Despite hardhats, traumatic brain injuries still common on construction sites
Although hardhats are a fixture in construction work and are intended to keep construction workers safe, they do not always prevent accidents that lead to traumatic brain injury (TBI) on construction sites, according to the Brain Injury Society.
TBIs occur when a bump or blow to the head, or a penetrating head injury, causes an injury that disrupts the normal function of the brain. A TBI can be mild or severe, with concussions being the most common TBI, according to the Centers for Disease Control and Prevention. These injuries may resolve over time – or they may affect an injured person for the rest of his or her life.
While hardhats provide the best hope of protection from TBI, they can’t protect you if you don’t wear them at all times or if you wear an inferior or damaged hardhat, says the Brain Injury Society.
Sometimes TBIs happen even though someone is wearing proper head protection, much in the same way football players can sustain a concussion despite wearing protective helmets.
The construction industry is one of the most dangerous work environments. A study of U.S. workplace-related TBIs published in the American Journal of Preventive Medicine found the construction industry had the highest number of TBIs on the job.
Investigators from the NIOSH’s Division of Safety Research used data from the Census of Fatal Occupational Injury (CFOI), coupled with the Current Population Survey, to determine that the construction, transportation and agriculture/forestry/fishing industries account for half of all workplce TBI fatalities.

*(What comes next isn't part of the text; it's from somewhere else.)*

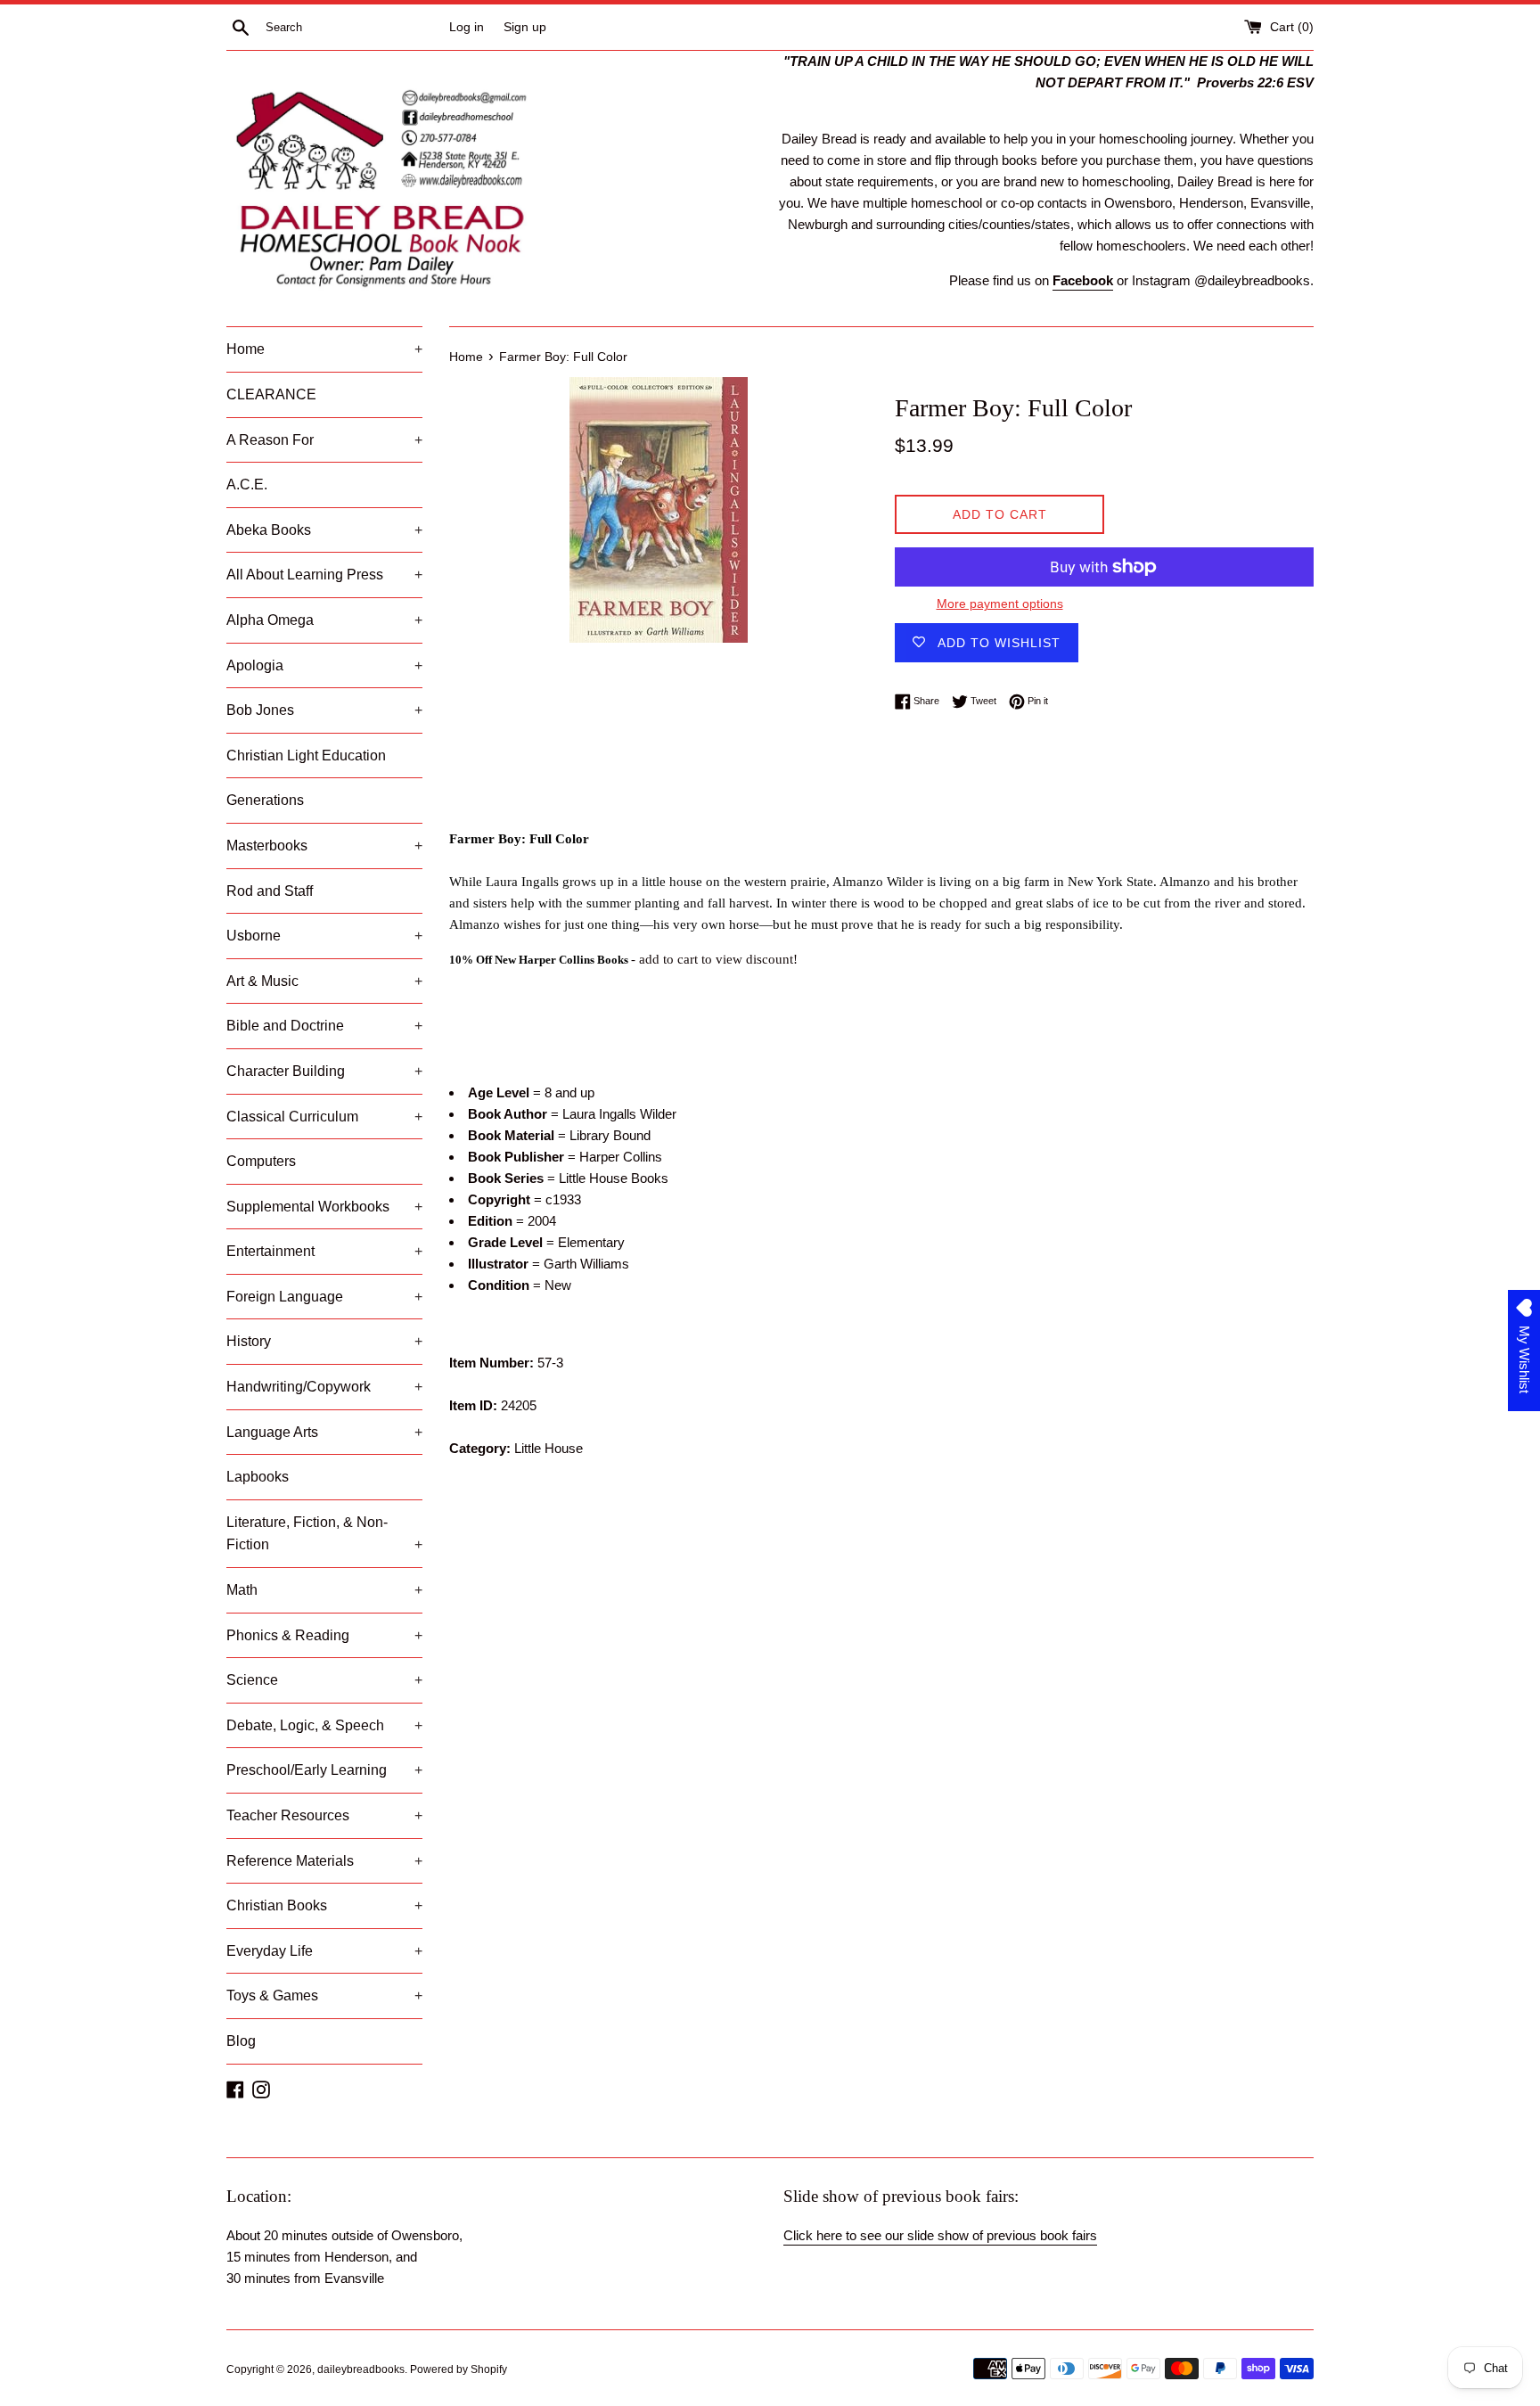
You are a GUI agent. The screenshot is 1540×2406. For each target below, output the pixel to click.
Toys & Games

According OSHA, the fatal injury rate for the construction industry is higher than the national average and has the dubious distinction of the worst risk for TBIs. Hazards for construction workers include falls, trench collapses and scaffold collapses, all of which can lead to TBI. OSHA estimates 25,000 injuries and as many as 36 deaths are caused by falls on stairways and ladders on construction sites during a typical year.
OSHA calls for workers to wear head protection when there is the potential for falling objects from above, bumps to the head from fixed objects or accidental contact with electrical hazards.
Some TBIs happen in instances in which workers might think they don’t need hardhats. For example, falls have become the leading cause of TBIs, followed by car accidents. According to the Brain Injury Institute, 20 percent of TBI-related workplace injuries come from falls that occur on surfaces that are uneven, wet or have an out-of-place object. All of these situations could easily occur on a construction site.